* Work request: Please retype all of the entries that follow, leaving the images out.

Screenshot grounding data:
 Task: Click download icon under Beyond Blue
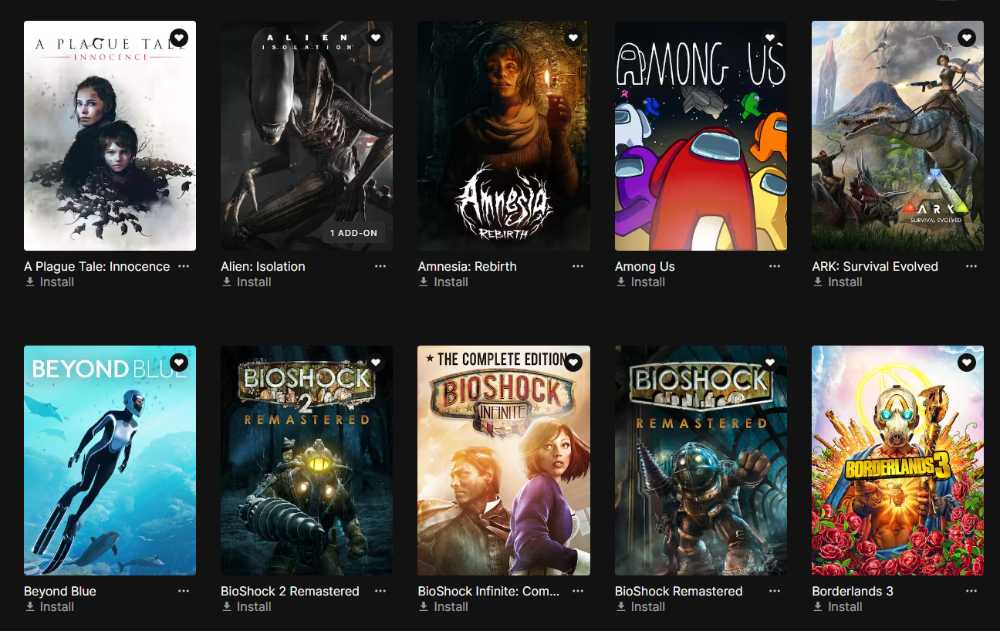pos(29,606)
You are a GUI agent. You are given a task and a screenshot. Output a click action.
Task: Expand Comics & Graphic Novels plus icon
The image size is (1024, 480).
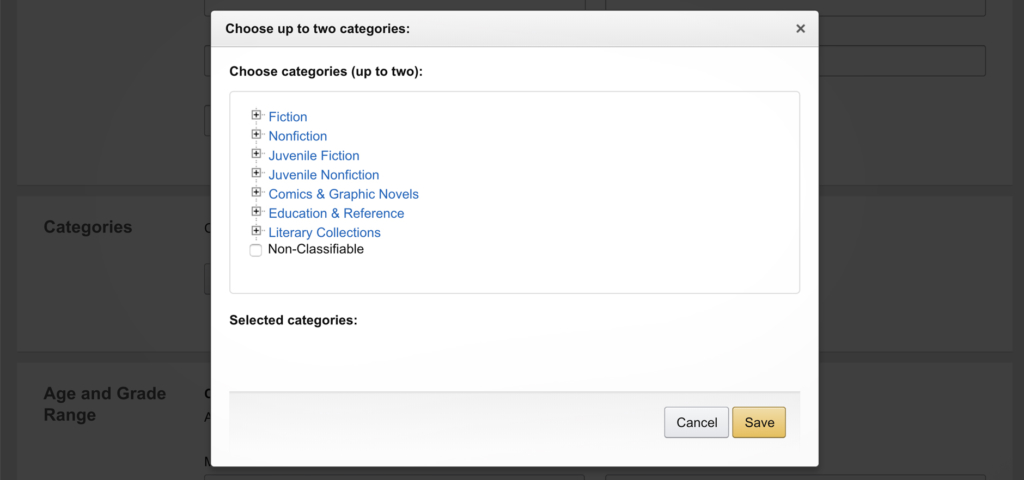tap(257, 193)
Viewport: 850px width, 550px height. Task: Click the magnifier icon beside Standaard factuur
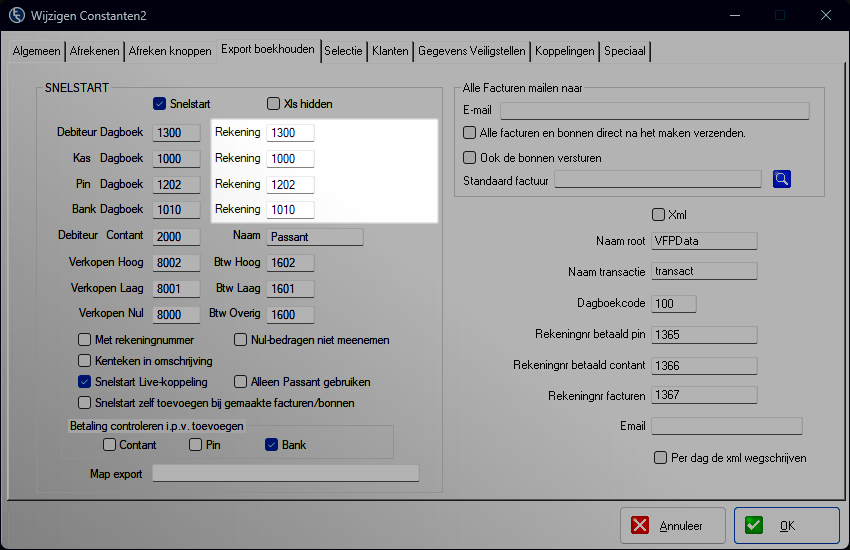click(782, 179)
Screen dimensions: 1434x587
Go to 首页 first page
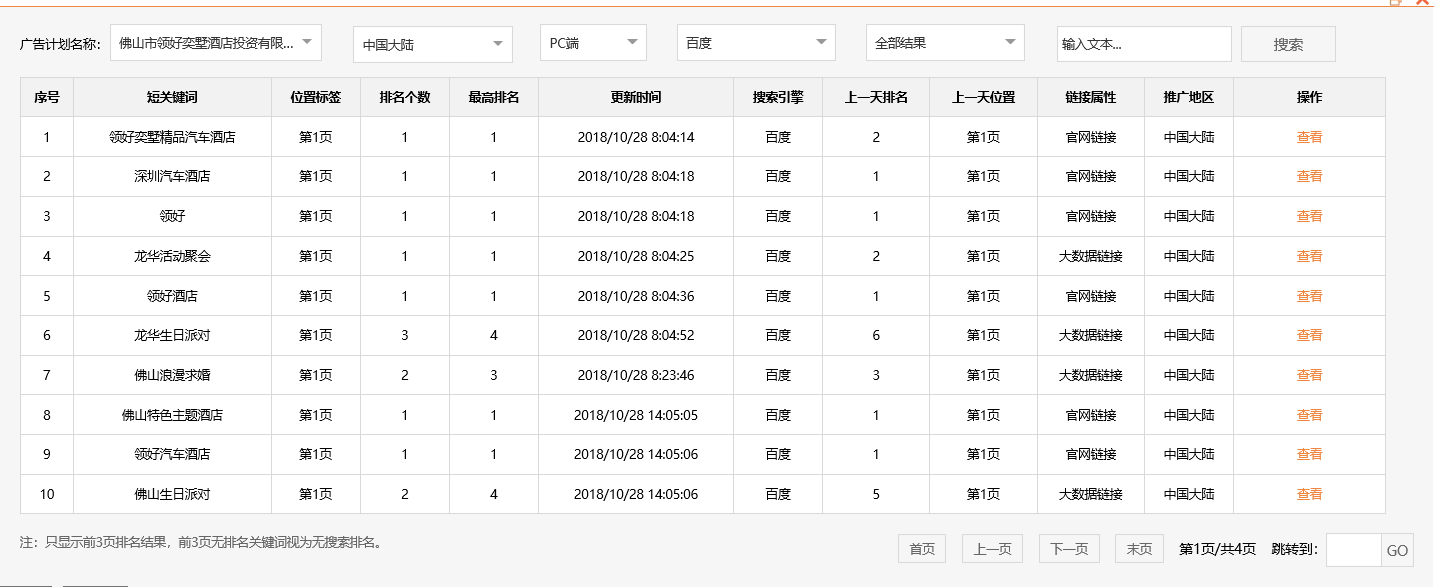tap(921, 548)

* Response area:
 Task: Click download icon under Beyond Blue
pos(29,606)
You are a GUI agent. You are given a task and a screenshot. Output a click action.
Task: Expand Comics & Graphic Novels plus icon
The image size is (1024, 480).
tap(257, 193)
Viewport: 850px width, 550px height. Task: Click the magnifier icon beside Standaard factuur
click(782, 179)
Screen dimensions: 1434x587
Go to 首页 first page
tap(921, 548)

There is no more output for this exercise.